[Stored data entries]
•••

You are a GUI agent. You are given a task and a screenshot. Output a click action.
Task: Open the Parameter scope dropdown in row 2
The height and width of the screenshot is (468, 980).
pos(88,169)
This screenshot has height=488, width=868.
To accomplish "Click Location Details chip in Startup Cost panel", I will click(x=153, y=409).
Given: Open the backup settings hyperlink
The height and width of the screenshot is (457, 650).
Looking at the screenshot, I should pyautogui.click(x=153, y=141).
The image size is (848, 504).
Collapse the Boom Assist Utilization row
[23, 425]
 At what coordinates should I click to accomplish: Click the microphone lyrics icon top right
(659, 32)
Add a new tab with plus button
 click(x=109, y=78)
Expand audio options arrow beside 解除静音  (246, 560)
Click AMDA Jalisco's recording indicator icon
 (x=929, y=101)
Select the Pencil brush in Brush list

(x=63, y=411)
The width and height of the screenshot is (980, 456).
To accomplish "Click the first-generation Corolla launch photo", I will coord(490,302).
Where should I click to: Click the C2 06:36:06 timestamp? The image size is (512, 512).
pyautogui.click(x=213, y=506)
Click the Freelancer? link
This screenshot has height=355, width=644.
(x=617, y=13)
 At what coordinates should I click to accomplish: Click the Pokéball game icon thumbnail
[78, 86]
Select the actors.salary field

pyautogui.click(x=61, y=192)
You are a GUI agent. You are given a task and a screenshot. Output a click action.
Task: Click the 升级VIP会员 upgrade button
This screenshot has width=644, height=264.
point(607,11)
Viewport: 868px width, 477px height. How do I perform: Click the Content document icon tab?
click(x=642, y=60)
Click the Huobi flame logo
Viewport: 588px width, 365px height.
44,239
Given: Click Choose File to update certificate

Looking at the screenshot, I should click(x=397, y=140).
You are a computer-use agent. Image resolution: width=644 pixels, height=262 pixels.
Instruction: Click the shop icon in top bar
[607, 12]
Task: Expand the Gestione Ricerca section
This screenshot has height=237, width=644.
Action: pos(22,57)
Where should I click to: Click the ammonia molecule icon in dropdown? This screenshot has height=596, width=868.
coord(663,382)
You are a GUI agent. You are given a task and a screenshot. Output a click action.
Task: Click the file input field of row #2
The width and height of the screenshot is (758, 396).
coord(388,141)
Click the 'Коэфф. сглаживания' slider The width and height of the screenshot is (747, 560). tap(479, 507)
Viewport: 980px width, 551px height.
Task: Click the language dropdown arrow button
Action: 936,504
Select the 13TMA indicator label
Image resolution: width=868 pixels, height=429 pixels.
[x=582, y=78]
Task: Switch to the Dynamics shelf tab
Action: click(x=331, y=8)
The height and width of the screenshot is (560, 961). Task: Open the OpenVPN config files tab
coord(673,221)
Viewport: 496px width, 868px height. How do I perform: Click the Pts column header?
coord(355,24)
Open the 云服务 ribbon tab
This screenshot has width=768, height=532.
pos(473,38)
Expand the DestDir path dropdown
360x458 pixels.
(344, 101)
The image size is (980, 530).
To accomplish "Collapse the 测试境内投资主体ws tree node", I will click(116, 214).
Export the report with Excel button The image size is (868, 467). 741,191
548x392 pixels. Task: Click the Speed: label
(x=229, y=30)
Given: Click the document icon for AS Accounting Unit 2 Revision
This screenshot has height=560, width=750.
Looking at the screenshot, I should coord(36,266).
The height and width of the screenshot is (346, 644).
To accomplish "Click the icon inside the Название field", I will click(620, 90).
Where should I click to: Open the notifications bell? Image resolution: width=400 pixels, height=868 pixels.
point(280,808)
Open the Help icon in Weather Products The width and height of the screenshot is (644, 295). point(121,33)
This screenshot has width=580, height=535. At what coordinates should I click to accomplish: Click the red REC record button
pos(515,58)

•••

◆ **Problem to work on**
A complete, exact transcription of the data above is the required answer.

◆ **Reply**
You are a GUI agent. You are given a task and a screenshot. Output a click action.
Task: Open the Parameter scope dropdown in row 2
The height and width of the screenshot is (468, 980).
pos(88,169)
This screenshot has height=488, width=868.
To accomplish "Click Location Details chip in Startup Cost panel", I will click(x=153, y=409).
Given: Open the backup settings hyperlink
The height and width of the screenshot is (457, 650).
Looking at the screenshot, I should pyautogui.click(x=153, y=141).
The image size is (848, 504).
Collapse the Boom Assist Utilization row
[23, 425]
 At what coordinates should I click to accomplish: Click the microphone lyrics icon top right
(659, 32)
Add a new tab with plus button
 click(x=109, y=78)
Expand audio options arrow beside 解除静音  (246, 560)
Click AMDA Jalisco's recording indicator icon
 (x=929, y=101)
Select the Pencil brush in Brush list

(x=63, y=411)
The width and height of the screenshot is (980, 456).
To accomplish "Click the first-generation Corolla launch photo", I will coord(490,302).
Where should I click to: Click the C2 06:36:06 timestamp? The image size is (512, 512).
pyautogui.click(x=213, y=506)
Click the Freelancer? link
This screenshot has height=355, width=644.
(x=617, y=13)
 At what coordinates should I click to accomplish: Click the Pokéball game icon thumbnail
[78, 86]
Select the actors.salary field

pyautogui.click(x=61, y=192)
You are a GUI agent. You are given a task and a screenshot. Output a click action.
Task: Click the 升级VIP会员 upgrade button
This screenshot has width=644, height=264.
point(607,11)
Viewport: 868px width, 477px height. How do I perform: Click the Content document icon tab?
click(x=642, y=60)
Click the Huobi flame logo
Viewport: 588px width, 365px height.
44,239
Given: Click Choose File to update certificate

Looking at the screenshot, I should click(x=397, y=140).
You are a computer-use agent. Image resolution: width=644 pixels, height=262 pixels.
Instruction: Click the shop icon in top bar
[607, 12]
Task: Expand the Gestione Ricerca section
This screenshot has height=237, width=644.
Action: pos(22,57)
Where should I click to: Click the ammonia molecule icon in dropdown? This screenshot has height=596, width=868.
coord(663,382)
You are a GUI agent. You are given a task and a screenshot. Output a click action.
Task: Click the file input field of row #2
The width and height of the screenshot is (758, 396).
coord(388,141)
Click the 'Коэфф. сглаживания' slider The width and height of the screenshot is (747, 560). tap(479, 507)
Viewport: 980px width, 551px height.
Task: Click the language dropdown arrow button
Action: 936,504
Select the 13TMA indicator label
Image resolution: width=868 pixels, height=429 pixels.
[x=582, y=78]
Task: Switch to the Dynamics shelf tab
Action: click(x=331, y=8)
The height and width of the screenshot is (560, 961). Task: Open the OpenVPN config files tab
coord(673,221)
Viewport: 496px width, 868px height. How do I perform: Click the Pts column header?
coord(355,24)
Open the 云服务 ribbon tab
This screenshot has width=768, height=532.
pos(473,38)
Expand the DestDir path dropdown
360x458 pixels.
(344, 101)
The image size is (980, 530).
To accomplish "Collapse the 测试境内投资主体ws tree node", I will click(116, 214).
Export the report with Excel button The image size is (868, 467). 741,191
548x392 pixels. Task: Click the Speed: label
(x=229, y=30)
Given: Click the document icon for AS Accounting Unit 2 Revision
This screenshot has height=560, width=750.
Looking at the screenshot, I should coord(36,266).
The height and width of the screenshot is (346, 644).
To accomplish "Click the icon inside the Название field", I will click(620, 90).
Where should I click to: Open the notifications bell? Image resolution: width=400 pixels, height=868 pixels.
point(280,808)
Open the Help icon in Weather Products The width and height of the screenshot is (644, 295). point(121,33)
This screenshot has width=580, height=535. At what coordinates should I click to accomplish: Click the red REC record button
pos(515,58)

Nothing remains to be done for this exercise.